# A Gold Diamond Rhom



## dengwj (Jul 20, 2010)

Is this a Brazil Rhom?And What is his left eye disease?Look at the pictures.


----------



## jp80911 (Apr 3, 2008)

looks like the left eye is blinded, possible due to injury.


----------



## BRUNER247 (Jun 2, 2010)

Looks nice. As for the eye it could be blinded but I bet he can see out of it. Do you notice him looking at you with it?


----------



## FEEFA (Nov 19, 2007)

I dont think its blind in that eye, even in the pic you can clearly see that its looking at the photographer


----------



## BRUNER247 (Jun 2, 2010)

Yeah that's what I thought too ******. One of my Gatf had a pinpoint pupil in one eye & he could still see out it.
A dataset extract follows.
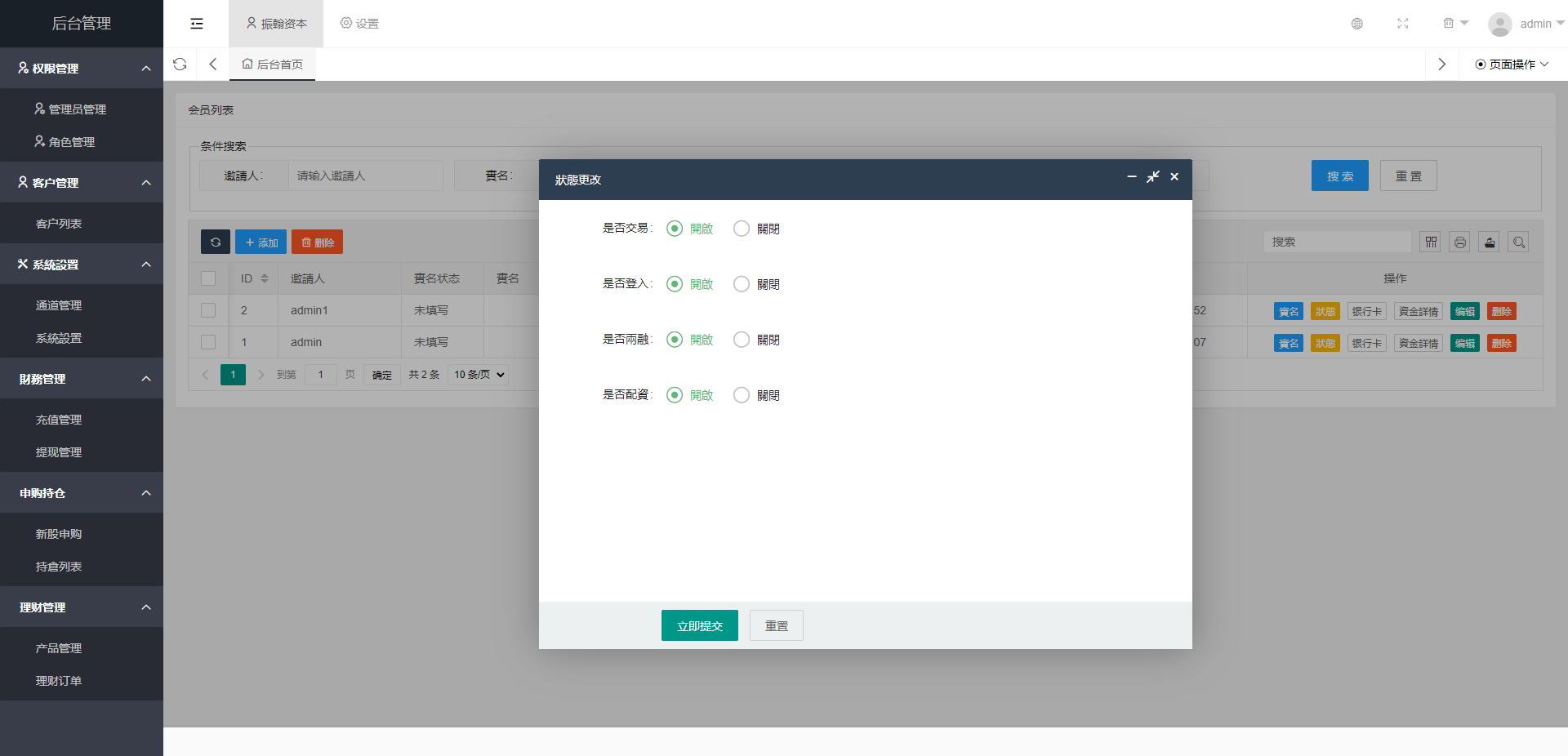The image size is (1568, 756).
Task: Open 充值管理 in the sidebar
Action: pos(59,420)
I watched him watch me with it all the time.


----------



## jp80911 (Apr 3, 2008)

It really depends on which part of the eye ball is damaged, iris, lens, etc. if iris is damaged then it can't control the amount of light input and if lens is damaged it will loss the ability to focus object correctly to retina. either way its vision will be impacted greatly.
if there's any second degree infect which damaged retina or optic nerve then it won't be able to see out that eye.

we have no way of telling if it can see or not, even it is indeed blinded (which I think it's very possible) it won't effect it too much.
they relay more on senses other than vision in the murky water of Amazon and Congo that's why they can still function pretty well even when both eyes are blinded.


----------